Even setting aside the human costs of such a crisis, it could wind up driving the final nail in single-payer’s coffin. Worse, it could give Republicans all the ammunition they need to dismantle much of America’s existing health care safety net and deny health care to tens of millions of Americans.
What can be done?
So single-payer advocates are caught between the Scylla of implementing their policy dangerously fast, and the Charybdis of giving Republicans a long runway to sabotage that policy. There are ways to mitigate the starkness of this choice. But none of them are ideal.
One option is simply to run huge deficits for a little while. Congress could enact a single-payer plan that pays providers at their current rates for year one, and then gradually reduces those payments over time. Done slowly enough, such a plan could give those providers enough time to adapt their business models to avoid disruptions.

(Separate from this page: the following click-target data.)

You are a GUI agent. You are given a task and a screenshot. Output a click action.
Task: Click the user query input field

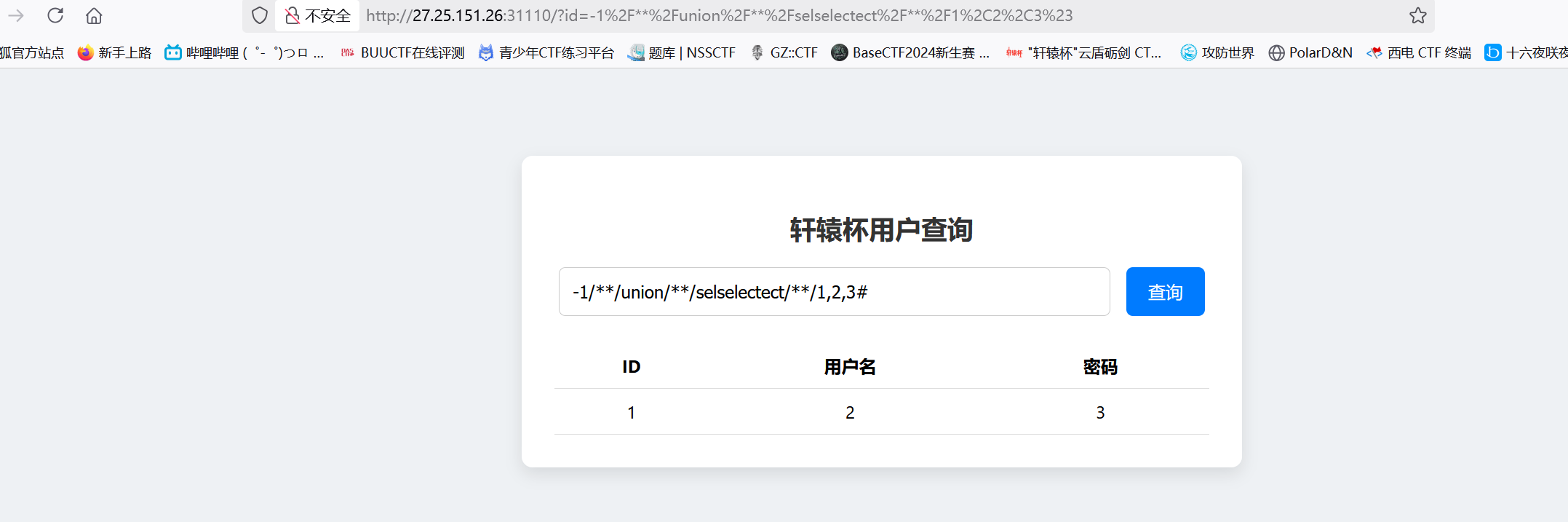tap(834, 292)
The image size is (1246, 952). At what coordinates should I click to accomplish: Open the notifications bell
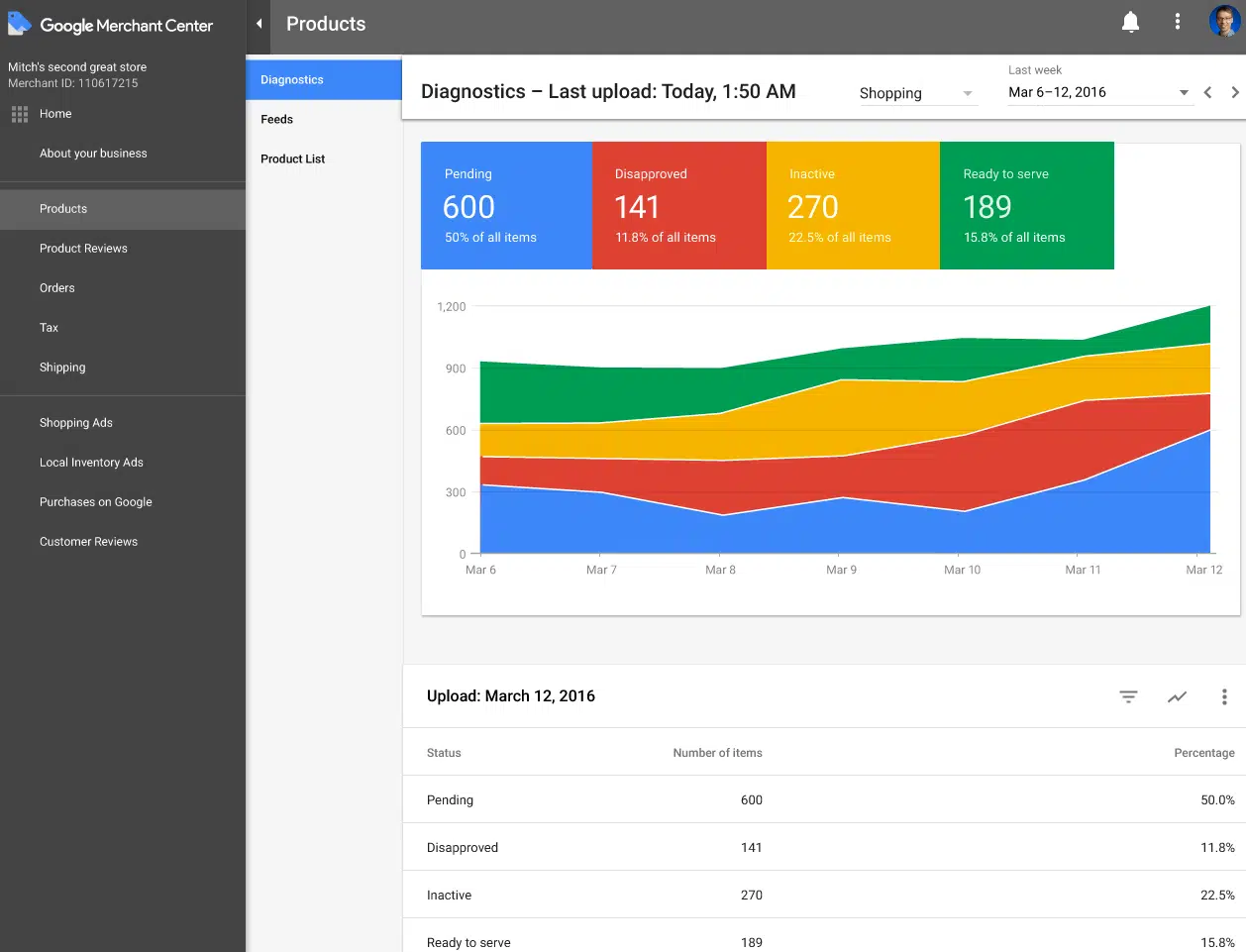tap(1130, 22)
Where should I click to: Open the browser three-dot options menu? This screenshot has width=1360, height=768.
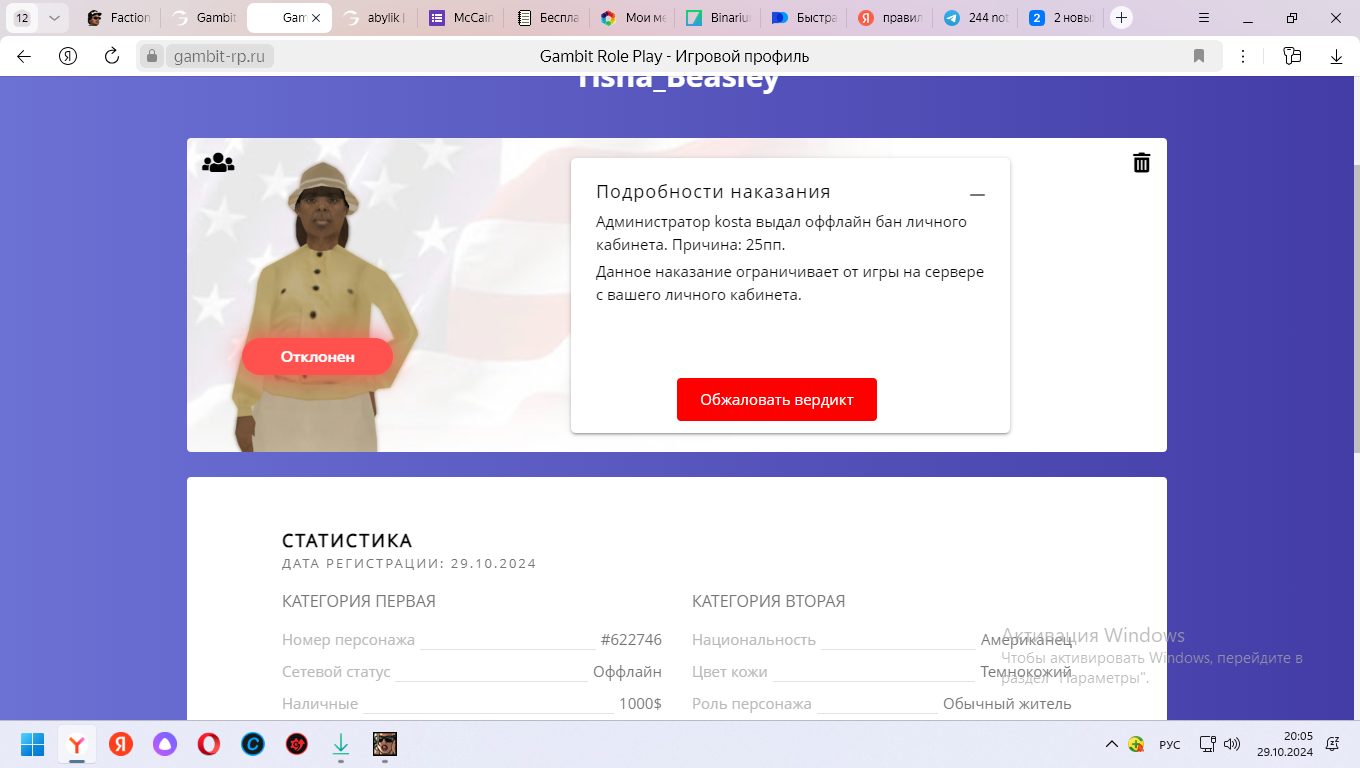[1243, 57]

The short-term cost of such a solution, however, would be quite high. A 2016 analysis of Sanders’ single-payer proposal found that the “average annual cost of the plan would be approximately $2.5 trillion per year.” That’s an astonishing number, when you consider that the federal government’s total spending in 2016 was just $3.9 trillion.
In fairness, Sanders’ proposal is unusually generous, so it would be possible to lower these costs by reducing benefits or dropping expensive services like long-term care. And the cost of the plan would decline as prices fell. But ask yourself whether the electorate would tolerate multi-trillion dollar deficits for years until costs stabilized and the plan was sufficiently entrenched to resist GOP sabotage.

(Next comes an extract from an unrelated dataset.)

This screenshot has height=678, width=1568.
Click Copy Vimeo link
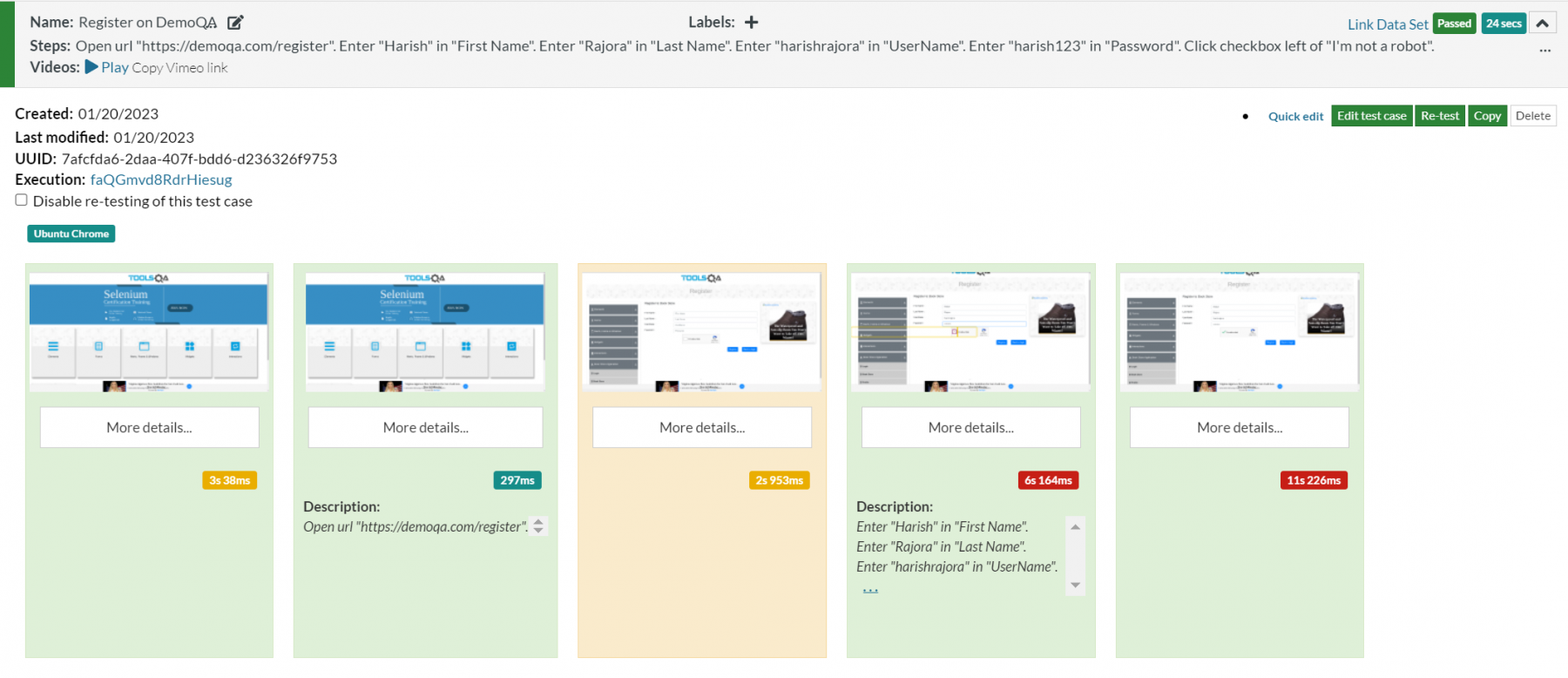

A second solution is to pay for the new plan with high taxes right out the gate. That would avoid big deficits, but it would create an even more serious political problem — many Americans would wind up taking on big tax burdens until costs went down.

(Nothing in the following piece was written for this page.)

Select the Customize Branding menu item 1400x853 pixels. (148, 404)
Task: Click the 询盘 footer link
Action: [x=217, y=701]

A third solution is more or less what Harris proposes — pass a bill that implements some elements of single-payer right away, and then gradually implements more over time. The disadvantage of this proposal is exactly the concern that Shakir raised with it. If Republicans gain power they will prevent any new elements from being implemented. But many of the parts that actually do get implemented are likely to stick around.
Republicans have long feared the fact that new social welfare programs tend to resist efforts to repeal them once they gain a constituency that relies on those programs. As GOP-operative-turned-Never-Trumper Bill Kristol warned in a seminal 1993 memo, “any Republican urge to negotiate a ‘least bad’ compromise with the Democrats” over President Clinton’s health care proposals must be resisted because “passage of the Clinton health care plan, in any form, would guarantee and likely make permanent an unprecedented federal intrusion into and disruption of the American economy.”
America is unlikely, in other words, to reach the end of Harris’ ten-year runway. But our health care system could still be significantly improved by the reforms enacted along the way. And if Democrats did manage to hold onto the White House for the full decade, they could veto any Republican legislation that tried to tear up this runway.
So the reality is that, so long as Republicans remain committed to sabotaging Democratic health proposals, there are few good ways to get to single-payer. And there are many ways to get there that risk destroying political support for the entire project. Transforming the American health care system requires a sustained commitment over several years. But the American system of government gives a determined opposition many opportunities to undermine such a long-term project.
But that also does not necessarily mean that the project is doomed. It can potentially be done in steps. They will just be slow steps, implemented over a long time, and punctuated by periods of Republican rule that could take the project several steps backwards.